Indigenous people best custodians of threatened forests, studies show

An Embera indigenous woman with her son in Quibdo, Colombia, on March 18,2017. PHOTO: EPA

WASHINGTON (REUTERS) - Granting formal land rights to indigenous people living in the world's tropical forests is among the most effective, but underused, ways to stop illegal deforestation that fuels violence, poverty and global warming, according to new research.

Local communities are best equipped to safeguard valuable forests, and those with strong land rights are the most effective, said a raft of studies presented this week at the World Bank's annual Land and Poverty Conference.

Deforestation is known to be detrimental to the earth's climate. Clearing woodlands for agriculture and grazing, and fires that often follow, is responsible for about one-tenth of carbon emissions that contribute to a dangerous rise in global temperatures, researchers say.

Shrinking forests can cause poverty and conflicts as well, as local residents are forced to compete for fewer resources.

A six-nation study for the World Bank's Program on Forests found deforestation rates are significantly lower where communities have legal rights to the forests and government support for management and enforcement, compared with areas elsewhere.

"Critical links" exist among land security, local economic development, biodiversity conservation and reduced carbon emissions, it said.

Research from Indonesia showed conflict over land was minimised and investment was encouraged when local communities were involved in designing transportation corridors around proposed mining projects.

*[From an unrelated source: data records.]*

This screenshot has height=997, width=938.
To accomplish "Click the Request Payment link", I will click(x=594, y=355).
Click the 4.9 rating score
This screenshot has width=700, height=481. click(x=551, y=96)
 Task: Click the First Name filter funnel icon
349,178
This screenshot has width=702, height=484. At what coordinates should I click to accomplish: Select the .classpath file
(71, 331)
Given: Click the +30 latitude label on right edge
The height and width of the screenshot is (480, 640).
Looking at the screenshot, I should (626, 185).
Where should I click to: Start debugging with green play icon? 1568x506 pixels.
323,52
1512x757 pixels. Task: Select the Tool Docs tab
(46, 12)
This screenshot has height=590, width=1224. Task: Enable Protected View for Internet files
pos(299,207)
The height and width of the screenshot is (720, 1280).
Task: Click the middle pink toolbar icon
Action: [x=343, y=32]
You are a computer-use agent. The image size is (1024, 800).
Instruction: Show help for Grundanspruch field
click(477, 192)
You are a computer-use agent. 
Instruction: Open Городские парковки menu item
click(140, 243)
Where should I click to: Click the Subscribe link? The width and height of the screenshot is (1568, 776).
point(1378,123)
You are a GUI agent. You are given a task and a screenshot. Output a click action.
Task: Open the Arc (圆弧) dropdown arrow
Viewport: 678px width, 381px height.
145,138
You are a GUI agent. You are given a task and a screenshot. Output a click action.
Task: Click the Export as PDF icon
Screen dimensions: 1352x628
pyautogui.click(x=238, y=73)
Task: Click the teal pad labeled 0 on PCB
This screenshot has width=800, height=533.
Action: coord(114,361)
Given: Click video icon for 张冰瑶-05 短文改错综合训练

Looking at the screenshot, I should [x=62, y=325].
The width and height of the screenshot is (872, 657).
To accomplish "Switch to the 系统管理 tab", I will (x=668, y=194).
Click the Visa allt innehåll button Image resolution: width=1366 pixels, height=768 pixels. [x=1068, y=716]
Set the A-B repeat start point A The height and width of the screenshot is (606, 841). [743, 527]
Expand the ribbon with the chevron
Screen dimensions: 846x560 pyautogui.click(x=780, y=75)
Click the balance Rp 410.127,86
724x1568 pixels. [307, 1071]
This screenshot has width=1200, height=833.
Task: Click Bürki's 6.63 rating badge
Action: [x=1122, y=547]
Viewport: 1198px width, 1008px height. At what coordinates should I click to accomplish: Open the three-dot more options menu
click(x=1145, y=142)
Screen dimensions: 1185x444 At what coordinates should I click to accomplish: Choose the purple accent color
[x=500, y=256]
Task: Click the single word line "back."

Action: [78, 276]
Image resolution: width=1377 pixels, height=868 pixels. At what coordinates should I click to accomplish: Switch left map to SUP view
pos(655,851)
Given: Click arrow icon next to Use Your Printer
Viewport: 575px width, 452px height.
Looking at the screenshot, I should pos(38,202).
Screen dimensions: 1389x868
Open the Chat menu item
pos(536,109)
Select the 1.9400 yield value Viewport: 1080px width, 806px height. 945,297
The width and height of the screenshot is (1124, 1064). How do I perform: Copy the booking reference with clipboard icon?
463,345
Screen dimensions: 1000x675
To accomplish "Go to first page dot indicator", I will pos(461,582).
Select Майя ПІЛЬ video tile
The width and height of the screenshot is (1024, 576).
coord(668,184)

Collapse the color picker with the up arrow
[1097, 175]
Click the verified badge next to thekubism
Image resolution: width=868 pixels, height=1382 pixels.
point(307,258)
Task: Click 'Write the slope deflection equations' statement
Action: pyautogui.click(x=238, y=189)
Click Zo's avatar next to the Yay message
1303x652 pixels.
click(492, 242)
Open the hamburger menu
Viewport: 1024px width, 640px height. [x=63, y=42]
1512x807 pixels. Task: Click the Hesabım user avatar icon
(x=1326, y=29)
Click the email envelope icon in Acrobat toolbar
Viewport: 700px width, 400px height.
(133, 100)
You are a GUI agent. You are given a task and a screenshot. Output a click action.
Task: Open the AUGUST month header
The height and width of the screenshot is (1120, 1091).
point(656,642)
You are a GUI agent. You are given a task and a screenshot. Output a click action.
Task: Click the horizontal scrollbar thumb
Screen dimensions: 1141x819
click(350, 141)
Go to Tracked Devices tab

Another study from Indonesia showed granting long-term rights over mangrove swamps to indigenous people has better protected the critical coastal ecosystems than in areas where the endangered buffers between land and sea are not locally managed.

Less than a fifth of the world's population has formal land rights, or tenure.

More than 1,500 land rights specialists converged on the US capital this week to share their findings.

The use of giant swathes of information such as advanced satellite imagery can identify patterns such as water use in land rights and land management, said Andrew Steer, head of the Washington-based World Resources Institute and a former World Bank Special Envoy for Climate Change.

"We can show water risk, make future projections of population, use crowd sourcing and cloud computing in a way that is transforming how water is used by private companies and indigenous communities," he said.

Many papers highlighted challenges posed to developing nations by big mining and agricultural industries that are using technology to gain access to remote regions.

Nevertheless, researchers said indigenous peoples and campaigners working with them are harnessing technology as well to expose illegal deforestation or land use and seek remedies and justice.

The research is significant to help back up indigenous communities' claims that they are the best custodians of global forests.

Some critics have claimed remote tropical forests looked after by indigenous groups are protected due to a lack of development pressure rather than good management techniques.

An estimated 15 per cent of the world's forest cover remains untouched.

Brazil, once a leader in slowing deforestation, has recently been accused of rolling back gains made by providing land rights to rural people in the face of recession and a political crisis.

The World Bank estimates that forest ecosystems cover a fifth of the land in Latin America, representing half of the world's tropical forests.